§ **Exercise**: Each entry should appear in the answer exactly as written.

Top of Task inputs

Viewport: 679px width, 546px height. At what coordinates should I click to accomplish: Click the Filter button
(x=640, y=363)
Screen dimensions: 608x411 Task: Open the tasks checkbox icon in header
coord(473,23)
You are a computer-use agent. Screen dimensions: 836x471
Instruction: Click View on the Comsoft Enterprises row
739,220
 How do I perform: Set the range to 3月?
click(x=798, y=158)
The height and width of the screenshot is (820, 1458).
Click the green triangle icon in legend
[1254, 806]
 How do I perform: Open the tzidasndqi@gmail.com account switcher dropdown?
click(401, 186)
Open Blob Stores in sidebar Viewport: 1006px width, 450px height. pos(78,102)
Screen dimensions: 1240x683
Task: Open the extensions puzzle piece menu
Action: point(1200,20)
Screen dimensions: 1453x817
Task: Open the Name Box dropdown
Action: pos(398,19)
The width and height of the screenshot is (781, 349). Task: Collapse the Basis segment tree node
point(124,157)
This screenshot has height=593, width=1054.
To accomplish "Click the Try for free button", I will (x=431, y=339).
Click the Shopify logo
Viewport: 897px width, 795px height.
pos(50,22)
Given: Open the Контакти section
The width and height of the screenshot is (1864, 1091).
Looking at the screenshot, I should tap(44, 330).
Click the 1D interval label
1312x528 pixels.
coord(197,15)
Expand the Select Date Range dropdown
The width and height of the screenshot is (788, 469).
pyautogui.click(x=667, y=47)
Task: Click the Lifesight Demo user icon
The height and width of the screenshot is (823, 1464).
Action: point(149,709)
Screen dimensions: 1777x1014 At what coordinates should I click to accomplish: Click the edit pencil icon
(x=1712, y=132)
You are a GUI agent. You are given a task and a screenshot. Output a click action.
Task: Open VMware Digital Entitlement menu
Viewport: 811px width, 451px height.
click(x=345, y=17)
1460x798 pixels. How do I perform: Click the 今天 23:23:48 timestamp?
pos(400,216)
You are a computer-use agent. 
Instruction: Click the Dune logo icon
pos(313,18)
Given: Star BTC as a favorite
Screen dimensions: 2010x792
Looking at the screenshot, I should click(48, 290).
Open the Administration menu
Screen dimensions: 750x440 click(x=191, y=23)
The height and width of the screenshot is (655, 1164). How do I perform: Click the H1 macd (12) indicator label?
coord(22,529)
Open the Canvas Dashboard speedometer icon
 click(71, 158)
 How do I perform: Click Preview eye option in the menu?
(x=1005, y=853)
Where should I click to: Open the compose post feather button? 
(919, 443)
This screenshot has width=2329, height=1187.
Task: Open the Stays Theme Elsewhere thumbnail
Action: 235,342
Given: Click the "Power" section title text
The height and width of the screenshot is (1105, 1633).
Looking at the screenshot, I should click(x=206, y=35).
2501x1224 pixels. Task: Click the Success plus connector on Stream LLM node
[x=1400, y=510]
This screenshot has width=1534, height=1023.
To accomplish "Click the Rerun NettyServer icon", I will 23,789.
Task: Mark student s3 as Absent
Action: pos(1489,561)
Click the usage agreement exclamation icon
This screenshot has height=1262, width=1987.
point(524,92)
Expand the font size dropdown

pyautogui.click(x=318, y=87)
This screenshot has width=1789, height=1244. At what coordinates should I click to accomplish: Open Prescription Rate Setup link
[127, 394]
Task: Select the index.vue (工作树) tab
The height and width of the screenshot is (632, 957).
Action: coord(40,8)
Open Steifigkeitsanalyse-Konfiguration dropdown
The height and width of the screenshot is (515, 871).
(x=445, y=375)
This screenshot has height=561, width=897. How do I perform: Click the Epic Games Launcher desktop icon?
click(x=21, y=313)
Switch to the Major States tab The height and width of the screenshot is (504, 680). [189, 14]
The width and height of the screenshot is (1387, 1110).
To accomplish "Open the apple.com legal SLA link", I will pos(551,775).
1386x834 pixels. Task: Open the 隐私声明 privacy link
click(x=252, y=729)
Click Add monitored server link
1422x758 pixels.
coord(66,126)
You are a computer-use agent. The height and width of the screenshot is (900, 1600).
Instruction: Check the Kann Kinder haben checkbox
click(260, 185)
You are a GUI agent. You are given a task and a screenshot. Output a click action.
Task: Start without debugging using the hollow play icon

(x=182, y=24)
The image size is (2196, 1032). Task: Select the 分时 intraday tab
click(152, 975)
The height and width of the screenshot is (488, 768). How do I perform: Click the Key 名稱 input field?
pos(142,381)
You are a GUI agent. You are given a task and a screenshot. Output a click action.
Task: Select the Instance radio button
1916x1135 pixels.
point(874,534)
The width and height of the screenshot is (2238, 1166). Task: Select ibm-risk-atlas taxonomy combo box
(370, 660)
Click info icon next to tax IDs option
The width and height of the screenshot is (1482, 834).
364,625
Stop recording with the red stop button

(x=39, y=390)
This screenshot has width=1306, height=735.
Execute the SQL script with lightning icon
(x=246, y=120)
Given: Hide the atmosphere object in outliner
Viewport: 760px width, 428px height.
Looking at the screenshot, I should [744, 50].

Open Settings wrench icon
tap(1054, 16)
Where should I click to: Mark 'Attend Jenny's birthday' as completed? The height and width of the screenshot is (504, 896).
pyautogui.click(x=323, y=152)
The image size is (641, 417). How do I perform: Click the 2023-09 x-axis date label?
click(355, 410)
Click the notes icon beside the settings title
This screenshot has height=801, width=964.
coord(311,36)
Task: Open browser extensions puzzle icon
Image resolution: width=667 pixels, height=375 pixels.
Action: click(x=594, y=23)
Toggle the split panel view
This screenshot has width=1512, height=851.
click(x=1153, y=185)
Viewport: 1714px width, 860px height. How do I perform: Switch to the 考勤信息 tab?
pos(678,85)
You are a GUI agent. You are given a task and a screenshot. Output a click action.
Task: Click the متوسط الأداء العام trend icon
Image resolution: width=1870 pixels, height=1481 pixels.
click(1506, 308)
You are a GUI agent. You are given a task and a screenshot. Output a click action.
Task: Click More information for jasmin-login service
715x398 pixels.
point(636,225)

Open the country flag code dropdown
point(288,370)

Bottom of Task inputs

§ **Exercise response**:
Viewport: 679px width, 546px height. At what coordinates should I click to accomplish: Click the Filter button
(x=640, y=363)
Screen dimensions: 608x411 Task: Open the tasks checkbox icon in header
coord(473,23)
You are a computer-use agent. Screen dimensions: 836x471
Instruction: Click View on the Comsoft Enterprises row
739,220
 How do I perform: Set the range to 3月?
click(x=798, y=158)
The height and width of the screenshot is (820, 1458).
Click the green triangle icon in legend
[1254, 806]
 How do I perform: Open the tzidasndqi@gmail.com account switcher dropdown?
click(401, 186)
Open Blob Stores in sidebar Viewport: 1006px width, 450px height. pos(78,102)
Screen dimensions: 1240x683
Task: Open the extensions puzzle piece menu
Action: point(1200,20)
Screen dimensions: 1453x817
Task: Open the Name Box dropdown
Action: pos(398,19)
The width and height of the screenshot is (781, 349). Task: Collapse the Basis segment tree node
point(124,157)
This screenshot has height=593, width=1054.
To accomplish "Click the Try for free button", I will (x=431, y=339).
Click the Shopify logo
Viewport: 897px width, 795px height.
pos(50,22)
Given: Open the Контакти section
The width and height of the screenshot is (1864, 1091).
Looking at the screenshot, I should tap(44, 330).
Click the 1D interval label
1312x528 pixels.
coord(197,15)
Expand the Select Date Range dropdown
The width and height of the screenshot is (788, 469).
pyautogui.click(x=667, y=47)
Task: Click the Lifesight Demo user icon
The height and width of the screenshot is (823, 1464).
Action: point(149,709)
Screen dimensions: 1777x1014 At what coordinates should I click to accomplish: Click the edit pencil icon
(x=1712, y=132)
You are a GUI agent. You are given a task and a screenshot. Output a click action.
Task: Open VMware Digital Entitlement menu
Viewport: 811px width, 451px height.
click(x=345, y=17)
1460x798 pixels. How do I perform: Click the 今天 23:23:48 timestamp?
pos(400,216)
You are a computer-use agent. 
Instruction: Click the Dune logo icon
pos(313,18)
Given: Star BTC as a favorite
Screen dimensions: 2010x792
Looking at the screenshot, I should click(48, 290).
Open the Administration menu
Screen dimensions: 750x440 click(x=191, y=23)
The height and width of the screenshot is (655, 1164). How do I perform: Click the H1 macd (12) indicator label?
coord(22,529)
Open the Canvas Dashboard speedometer icon
 click(71, 158)
 How do I perform: Click Preview eye option in the menu?
(x=1005, y=853)
Where should I click to: Open the compose post feather button? 
(919, 443)
This screenshot has width=2329, height=1187.
Task: Open the Stays Theme Elsewhere thumbnail
Action: 235,342
Given: Click the "Power" section title text
The height and width of the screenshot is (1105, 1633).
Looking at the screenshot, I should click(x=206, y=35).
2501x1224 pixels. Task: Click the Success plus connector on Stream LLM node
[x=1400, y=510]
This screenshot has width=1534, height=1023.
To accomplish "Click the Rerun NettyServer icon", I will 23,789.
Task: Mark student s3 as Absent
Action: pos(1489,561)
Click the usage agreement exclamation icon
This screenshot has height=1262, width=1987.
point(524,92)
Expand the font size dropdown

pyautogui.click(x=318, y=87)
This screenshot has width=1789, height=1244. At what coordinates should I click to accomplish: Open Prescription Rate Setup link
[127, 394]
Task: Select the index.vue (工作树) tab
The height and width of the screenshot is (632, 957).
Action: coord(40,8)
Open Steifigkeitsanalyse-Konfiguration dropdown
The height and width of the screenshot is (515, 871).
(x=445, y=375)
This screenshot has height=561, width=897. How do I perform: Click the Epic Games Launcher desktop icon?
click(x=21, y=313)
Switch to the Major States tab The height and width of the screenshot is (504, 680). [189, 14]
The width and height of the screenshot is (1387, 1110).
To accomplish "Open the apple.com legal SLA link", I will pos(551,775).
1386x834 pixels. Task: Open the 隐私声明 privacy link
click(x=252, y=729)
Click Add monitored server link
1422x758 pixels.
coord(66,126)
You are a computer-use agent. The height and width of the screenshot is (900, 1600).
Instruction: Check the Kann Kinder haben checkbox
click(260, 185)
You are a GUI agent. You are given a task and a screenshot. Output a click action.
Task: Start without debugging using the hollow play icon

(x=182, y=24)
The image size is (2196, 1032). Task: Select the 分时 intraday tab
click(152, 975)
The height and width of the screenshot is (488, 768). How do I perform: Click the Key 名稱 input field?
pos(142,381)
You are a GUI agent. You are given a task and a screenshot. Output a click action.
Task: Select the Instance radio button
1916x1135 pixels.
point(874,534)
The width and height of the screenshot is (2238, 1166). Task: Select ibm-risk-atlas taxonomy combo box
(370, 660)
Click info icon next to tax IDs option
The width and height of the screenshot is (1482, 834).
364,625
Stop recording with the red stop button

(x=39, y=390)
This screenshot has width=1306, height=735.
Execute the SQL script with lightning icon
(x=246, y=120)
Given: Hide the atmosphere object in outliner
Viewport: 760px width, 428px height.
Looking at the screenshot, I should [744, 50].

Open Settings wrench icon
tap(1054, 16)
Where should I click to: Mark 'Attend Jenny's birthday' as completed? The height and width of the screenshot is (504, 896).
pyautogui.click(x=323, y=152)
The image size is (641, 417). How do I perform: Click the 2023-09 x-axis date label?
click(355, 410)
Click the notes icon beside the settings title
This screenshot has height=801, width=964.
coord(311,36)
Task: Open browser extensions puzzle icon
Image resolution: width=667 pixels, height=375 pixels.
Action: click(x=594, y=23)
Toggle the split panel view
This screenshot has width=1512, height=851.
click(x=1153, y=185)
Viewport: 1714px width, 860px height. How do I perform: Switch to the 考勤信息 tab?
pos(678,85)
You are a GUI agent. You are given a task and a screenshot. Output a click action.
Task: Click the متوسط الأداء العام trend icon
Image resolution: width=1870 pixels, height=1481 pixels.
click(1506, 308)
You are a GUI agent. You are given a task and a screenshot. Output a click action.
Task: Click More information for jasmin-login service
715x398 pixels.
point(636,225)

Open the country flag code dropdown
point(288,370)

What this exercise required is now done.